Piórem naczelnego
Mariusz Weidner - Redaktor naczelny Nowin Raciborskich
W marcu jak w garncu
Ubiegły tydzień był bogaty w wydarzenia z udziałem tuzów Platformy Obywatelskiej. Jej lider i czołowa działaczka zajechali do Raciborza by porozmawiać z miejscowymi o ich codzienności. Zaliczyli dwa święta – otwarcie nowego biura poselskiego i Dzień Kobiet. Opuszczali ziemię raciborską z dobrymi wspomnieniami. Postanowiłem zapytać regionalnego działacza partii rządzącej czy ta szykuje podobne atrakcje dla swoich zwolenników. – Przecież u nas był marszałek sejmu.

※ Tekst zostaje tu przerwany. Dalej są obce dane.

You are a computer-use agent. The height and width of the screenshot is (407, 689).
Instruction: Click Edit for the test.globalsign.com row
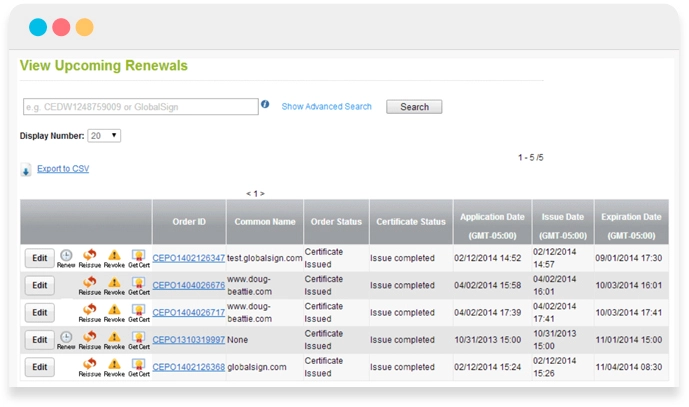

To osoba wyższej rangi niż ci z PO – szybko sprowadził mnie do parteru. Dorzucił jeszcze, że wkrótce na Raciborszczyznę zjedzie śmietanka sejmowa z komisji środowiska. Będzie debatować o przyszłości Zbiornika Racibórz. – To dopiero będzie wizyta – przekonywał rozmówca. Co ciekawe, posłowie tylko przejazdem potraktują Racibórz, bo na miejsce obrad wybrali rudzki klasztor. Polityk przyznał, że do tego adresu przekonali go samorządowcy z Kuźni Raciborskiej. No to szansa promocyjna dla miasta, które mogłoby ogrzać się w blasku politycznej pierwszej ligi przeszła Raciborzowi obok nosa.